TASK LIST.
A: Answer these questions using the North Kildare RFC text:
(i) What is the name of the club's ground?
(ii) What are the rugby club's colours?
(iii) In which season did the Leinster League begin?
B: Write out the stretch of the North Kildare RFC text from "Irish rugby union club" through "and girls rugby.".
C: Rewrite the paragraph of the North Kildare RFC text that opens with "North Kildare RFC is an Irish rugby union team" as a short list of its main facts.

GIVEN TEXT.
__________________________________________________

North Kildare
- Full name: North Kildare Rugby Football Club
- Union: IRFU Leinster
- Founded: 1928; 98 years ago
- Ground(s): The Maws, Kilcock

= North Kildare RFC =

Irish rugby union club based in Kilcock, County Kildare

North Kildare RFC is an Irish rugby union team based between Maynooth and Kilcock, County Kildare. It is part of the North Kildare Club, which also includes cricket, hockey, bowls, tennis and bridge sections. The rugby club, whose colours are cerise, white and blue, caters for adult, youths, mini and girls rugby.

As of 2025, the club's first was playing in Division 2A of the Leinster League. Its teams also participate in IRFU Leinster Branch and North Midlands Area competitions. The First XV were promoted to Division 2A of the Leinster League at the end of the 2015 season, the second promotion in 3 years. In the 2015/16 season the club finished 3rd in 1B, the highest the club had ever reached in Leinster since the Leinster League began in 1993/94.

__________________________________________________

Some entries:
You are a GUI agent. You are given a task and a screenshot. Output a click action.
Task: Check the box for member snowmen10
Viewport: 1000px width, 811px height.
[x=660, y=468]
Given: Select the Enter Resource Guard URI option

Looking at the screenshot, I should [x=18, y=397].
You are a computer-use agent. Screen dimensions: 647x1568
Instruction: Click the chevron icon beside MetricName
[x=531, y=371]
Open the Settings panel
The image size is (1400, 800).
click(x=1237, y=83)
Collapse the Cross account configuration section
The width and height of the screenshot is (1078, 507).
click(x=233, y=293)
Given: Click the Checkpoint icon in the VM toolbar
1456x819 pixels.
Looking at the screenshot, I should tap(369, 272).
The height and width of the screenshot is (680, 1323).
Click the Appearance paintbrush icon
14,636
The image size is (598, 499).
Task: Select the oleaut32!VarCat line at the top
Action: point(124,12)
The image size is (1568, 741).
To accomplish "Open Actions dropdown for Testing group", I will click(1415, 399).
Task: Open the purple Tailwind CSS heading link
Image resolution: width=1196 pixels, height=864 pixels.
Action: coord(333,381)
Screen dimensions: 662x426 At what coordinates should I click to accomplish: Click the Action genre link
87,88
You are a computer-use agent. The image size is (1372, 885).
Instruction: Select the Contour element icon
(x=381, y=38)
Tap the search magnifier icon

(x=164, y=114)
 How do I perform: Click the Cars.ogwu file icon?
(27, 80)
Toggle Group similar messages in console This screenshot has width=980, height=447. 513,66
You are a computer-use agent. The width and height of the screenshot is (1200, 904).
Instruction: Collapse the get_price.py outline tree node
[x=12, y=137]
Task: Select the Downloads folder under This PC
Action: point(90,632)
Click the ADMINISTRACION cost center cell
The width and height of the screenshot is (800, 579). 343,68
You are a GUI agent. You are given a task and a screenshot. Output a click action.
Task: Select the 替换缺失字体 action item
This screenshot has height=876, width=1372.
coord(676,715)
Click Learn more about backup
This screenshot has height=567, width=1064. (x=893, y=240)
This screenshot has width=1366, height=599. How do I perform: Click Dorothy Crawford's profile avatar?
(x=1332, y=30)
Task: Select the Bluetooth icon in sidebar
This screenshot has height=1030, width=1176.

__________________________________________________

RESULTS BY TASK.
A:
(i) The Maws, Kilcock
(ii) Cerise, white and blue
(iii) 1993/94

B:
Irish rugby union club based in Kilcock, County Kildare

North Kildare RFC is an Irish rugby union team based between Maynooth and Kilcock, County Kildare. It is part of the North Kildare Club, which also includes cricket, hockey, bowls, tennis and bridge sections. The rugby club, whose colours are cerise, white and blue, caters for adult, youths, mini and girls rugby.

C:
- Irish rugby union team based between Maynooth and Kilcock, County Kildare
- Part of the North Kildare Club, which also has cricket, hockey, bowls, tennis and bridge sections
- Colours: cerise, white and blue
- Caters for adult, youths, mini and girls rugby